Avec un score de 20 sur 100, l'État congolais s'enfonce dans les profondeurs du classement mondial, confirmant une réalité que nul artifice discursif ne parvient plus à dissimuler. Les faits sont têtus, obstinés, réfractaires à toute tentative de relativisation : ils s'imposent avec la rigueur froide des chiffres et la constance accablante des séries statistiques.
En dépit des proclamations officielles, des narratifs autojustificatifs et des efforts de communication savamment orchestrés, l'indice demeure sans appel. Il ne mesure ni les intentions proclamées ni les promesses réitérées, mais la perception concrète, éprouvée, de la corruption systémique par les acteurs politiques, économiques, institutionnels et sociaux.
A ce titre, il constitue un miroir cruel mais fidèle de l'état réel de la gouvernance publique. Que l'on s'en offusque ou que l'on tente d'en contester la légitimité, le verdict demeure inchangé : la corruption reste structurelle, enracinée, endémique.
La crédibilité en jeu
Ce classement prend une résonance d'autant plus lourde que la RDC s'inscrit dans une région, l'Afrique subsaharienne, qui demeure la moins performante de l'indice, avec une moyenne régionale de 32 points, déjà faible en soi. Or, se situer nettement en dessous de cette moyenne ne relève plus de l'accident conjoncturel, mais d'un échec persistant des mécanismes de régulation, de contrôle et de redevabilité. Il ne s'agit plus seulement d'un signal d'alarme, mais d'un constat de défaillance prolongée.
Les faits, ici encore, sont implacables. On peut tenter de les contester, de les diluer, de les manipuler ou de les recouvrir d'un vernis rhétorique ; ils finissent toujours par refaire surface, plus tranchants encore.
Et c'est précisément là que se joue l'enjeu central : la crédibilité. Crédibilité de l'État, crédibilité des institutions, crédibilité de la parole publique sur la scène nationale comme internationale.
Car à force de nier l'évidence ou de la travestir, le pouvoir politique ne discrédite pas seulement ses opposants ou ses détracteurs ; il fragilise sa propre légitimité.
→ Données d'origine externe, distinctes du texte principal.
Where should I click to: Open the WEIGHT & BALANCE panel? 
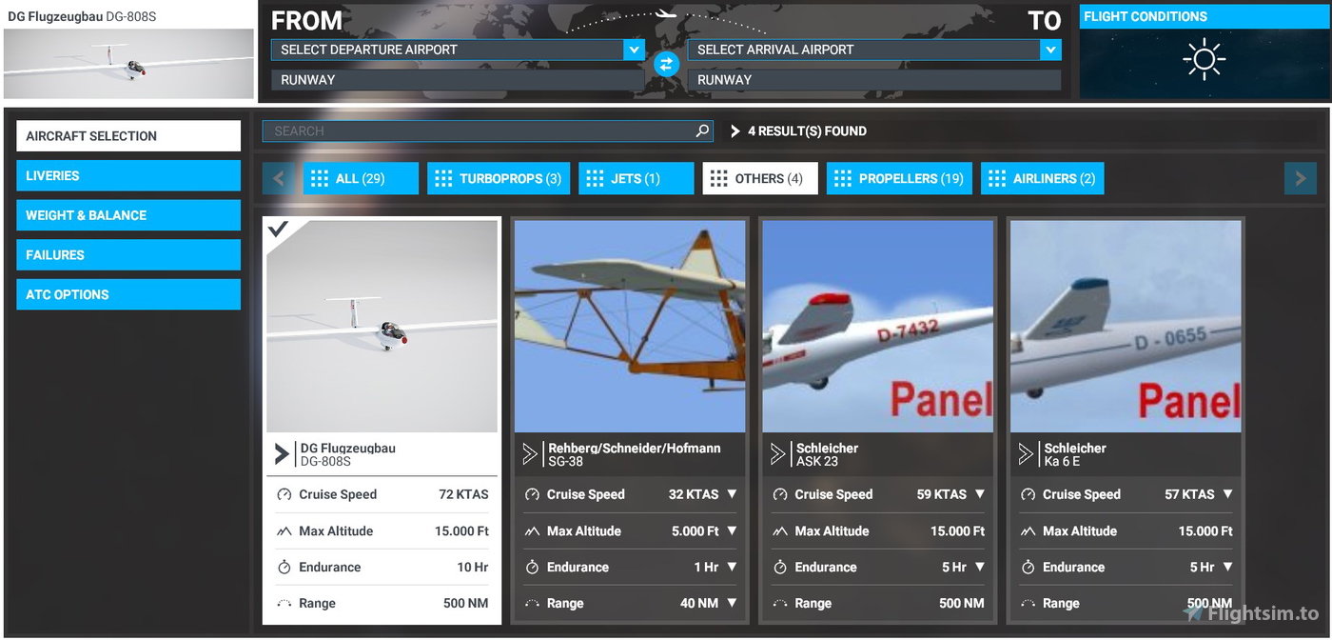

Dans un monde où la confiance est devenue une monnaie stratégique pour les investisseurs, les partenaires internationaux, mais aussi pour les citoyens eux-mêmes persister dans le déni revient à hypothéquer l'avenir.
La lutte contre la corruption ne se décrète pas par communiqués, elle se prouve par des actes mesurables, des résultats vérifiables et une rupture claire avec les pratiques du passé.
Tant que cette rupture demeurera incantatoire, les classements continueront de rappeler, avec une régularité implacable, que la réalité ne se plie jamais durablement à la propagande.